__Exercise inputs__
*****
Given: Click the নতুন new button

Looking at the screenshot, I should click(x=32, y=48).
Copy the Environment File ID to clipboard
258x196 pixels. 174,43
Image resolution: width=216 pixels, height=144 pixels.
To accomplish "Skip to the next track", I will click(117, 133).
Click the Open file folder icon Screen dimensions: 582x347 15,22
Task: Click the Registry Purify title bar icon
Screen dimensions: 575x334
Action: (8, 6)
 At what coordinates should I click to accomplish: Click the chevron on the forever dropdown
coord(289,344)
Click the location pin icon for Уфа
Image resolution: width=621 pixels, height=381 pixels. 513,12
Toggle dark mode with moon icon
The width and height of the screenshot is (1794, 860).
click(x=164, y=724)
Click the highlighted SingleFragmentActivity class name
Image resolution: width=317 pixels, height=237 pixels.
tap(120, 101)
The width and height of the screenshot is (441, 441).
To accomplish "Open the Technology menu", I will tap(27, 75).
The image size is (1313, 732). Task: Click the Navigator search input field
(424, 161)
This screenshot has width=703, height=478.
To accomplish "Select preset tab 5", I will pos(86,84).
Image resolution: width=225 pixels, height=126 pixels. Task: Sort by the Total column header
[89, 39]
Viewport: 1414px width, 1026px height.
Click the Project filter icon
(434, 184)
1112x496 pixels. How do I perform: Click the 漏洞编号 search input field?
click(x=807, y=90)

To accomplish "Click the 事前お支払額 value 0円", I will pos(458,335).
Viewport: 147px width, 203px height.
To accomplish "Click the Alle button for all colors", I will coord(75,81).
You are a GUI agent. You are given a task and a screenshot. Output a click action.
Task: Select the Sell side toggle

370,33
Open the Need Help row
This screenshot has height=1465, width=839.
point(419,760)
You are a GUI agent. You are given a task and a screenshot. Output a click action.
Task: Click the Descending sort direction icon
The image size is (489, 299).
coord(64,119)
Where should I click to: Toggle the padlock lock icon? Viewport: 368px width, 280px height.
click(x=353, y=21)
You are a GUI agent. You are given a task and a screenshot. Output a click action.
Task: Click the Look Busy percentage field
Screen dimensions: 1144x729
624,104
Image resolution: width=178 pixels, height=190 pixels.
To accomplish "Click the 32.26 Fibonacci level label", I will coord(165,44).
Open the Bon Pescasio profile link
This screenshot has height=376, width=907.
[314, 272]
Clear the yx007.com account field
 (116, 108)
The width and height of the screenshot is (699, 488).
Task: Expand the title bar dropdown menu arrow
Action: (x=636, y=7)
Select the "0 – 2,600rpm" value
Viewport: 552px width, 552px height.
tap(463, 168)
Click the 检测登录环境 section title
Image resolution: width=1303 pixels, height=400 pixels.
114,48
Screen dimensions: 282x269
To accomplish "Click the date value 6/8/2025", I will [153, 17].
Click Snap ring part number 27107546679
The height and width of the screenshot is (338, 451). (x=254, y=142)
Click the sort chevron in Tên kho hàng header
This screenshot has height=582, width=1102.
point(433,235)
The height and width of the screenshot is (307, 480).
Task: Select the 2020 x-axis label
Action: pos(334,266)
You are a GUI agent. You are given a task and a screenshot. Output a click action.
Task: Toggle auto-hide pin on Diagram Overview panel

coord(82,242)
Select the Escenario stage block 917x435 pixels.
*****
__Work required__
Would you copy every line of the material exactly?

__Written solution__
Given: Click the নতুন new button

Looking at the screenshot, I should click(x=32, y=48).
Copy the Environment File ID to clipboard
258x196 pixels. 174,43
Image resolution: width=216 pixels, height=144 pixels.
To accomplish "Skip to the next track", I will click(117, 133).
Click the Open file folder icon Screen dimensions: 582x347 15,22
Task: Click the Registry Purify title bar icon
Screen dimensions: 575x334
Action: (8, 6)
 At what coordinates should I click to accomplish: Click the chevron on the forever dropdown
coord(289,344)
Click the location pin icon for Уфа
Image resolution: width=621 pixels, height=381 pixels. 513,12
Toggle dark mode with moon icon
The width and height of the screenshot is (1794, 860).
click(x=164, y=724)
Click the highlighted SingleFragmentActivity class name
Image resolution: width=317 pixels, height=237 pixels.
tap(120, 101)
The width and height of the screenshot is (441, 441).
To accomplish "Open the Technology menu", I will tap(27, 75).
The image size is (1313, 732). Task: Click the Navigator search input field
(424, 161)
This screenshot has width=703, height=478.
To accomplish "Select preset tab 5", I will pos(86,84).
Image resolution: width=225 pixels, height=126 pixels. Task: Sort by the Total column header
[89, 39]
Viewport: 1414px width, 1026px height.
Click the Project filter icon
(434, 184)
1112x496 pixels. How do I perform: Click the 漏洞编号 search input field?
click(x=807, y=90)

To accomplish "Click the 事前お支払額 value 0円", I will pos(458,335).
Viewport: 147px width, 203px height.
To accomplish "Click the Alle button for all colors", I will coord(75,81).
You are a GUI agent. You are given a task and a screenshot. Output a click action.
Task: Select the Sell side toggle

370,33
Open the Need Help row
This screenshot has height=1465, width=839.
point(419,760)
You are a GUI agent. You are given a task and a screenshot. Output a click action.
Task: Click the Descending sort direction icon
The image size is (489, 299).
coord(64,119)
Where should I click to: Toggle the padlock lock icon? Viewport: 368px width, 280px height.
click(x=353, y=21)
You are a GUI agent. You are given a task and a screenshot. Output a click action.
Task: Click the Look Busy percentage field
Screen dimensions: 1144x729
624,104
Image resolution: width=178 pixels, height=190 pixels.
To accomplish "Click the 32.26 Fibonacci level label", I will coord(165,44).
Open the Bon Pescasio profile link
This screenshot has height=376, width=907.
[314, 272]
Clear the yx007.com account field
 (116, 108)
The width and height of the screenshot is (699, 488).
Task: Expand the title bar dropdown menu arrow
Action: (x=636, y=7)
Select the "0 – 2,600rpm" value
Viewport: 552px width, 552px height.
tap(463, 168)
Click the 检测登录环境 section title
Image resolution: width=1303 pixels, height=400 pixels.
114,48
Screen dimensions: 282x269
To accomplish "Click the date value 6/8/2025", I will [153, 17].
Click Snap ring part number 27107546679
The height and width of the screenshot is (338, 451). (x=254, y=142)
Click the sort chevron in Tên kho hàng header
This screenshot has height=582, width=1102.
point(433,235)
The height and width of the screenshot is (307, 480).
Task: Select the 2020 x-axis label
Action: pos(334,266)
You are a GUI agent. You are given a task and a screenshot. Output a click action.
Task: Toggle auto-hide pin on Diagram Overview panel

coord(82,242)
Select the Escenario stage block 917x435 pixels.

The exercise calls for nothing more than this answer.